C. Ind. group plans history project on Ryan White

KOKOMO, Ind. (AP) — Local historians want to interview school board members and others about the decision to bar teenager Ryan White from a central Indiana school during the AIDS scare of the 1980s.

The Howard County Historical Society hopes to interview 15 to 20 people for an oral history project. The group wants to talk with school officials, the Kokomo mayor at the time, the White family minister and White's mother Jeanne White-Ginder.

Historical society director Kelly Karickhoff said Dr. Alan Adler, the Howard County Health Officer at the time, has already been interviewed.

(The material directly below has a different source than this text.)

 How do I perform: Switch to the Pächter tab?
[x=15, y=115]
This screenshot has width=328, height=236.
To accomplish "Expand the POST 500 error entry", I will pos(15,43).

"That was the stepping stone for what we decided to do," Karickhoff told the Kokomo Tribune for a Tuesday story.

"We want people to understand the story from that time period," Karickhoff said.

Misconceptions about AIDS and how it was spread were common when White, a hemophiliac who contracted the HIV virus through a blood transfusion, was diagnosed with the disease in the early 1980s. Local school officials barred the 13-year-old boy from Western Middle School near Kokomo in 1984, and the case attracted international headlines as White helped combat the idea that the disease could be spread through casual contact.

The Indiana Department of Education eventually ruled that White could attend school and he attended a high school in Hamilton County near Indianapolis after the family moved. He died in 1990 at age 18.

The Historicial Society received a $2,320 grant from the Howard County Community Foundation to examine the impact the Ryan White story had on the community through oral history interviews.

"It's something that needs to be done," Karickhoff said. "It is a story that had not been collected."

Historians already have been doing research on White for the past year, reviewing books written about him and poring through local newspaper archives. Karickhoff said the Historical Society hopes to work with the Children's Museum of Indianapolis, which has a replica of White's bedroom on display.

Karickhoff said the group has not been determined if a public event will be held in conjunction with the oral history project. She said a round table discussion of the White controversy was a possibility.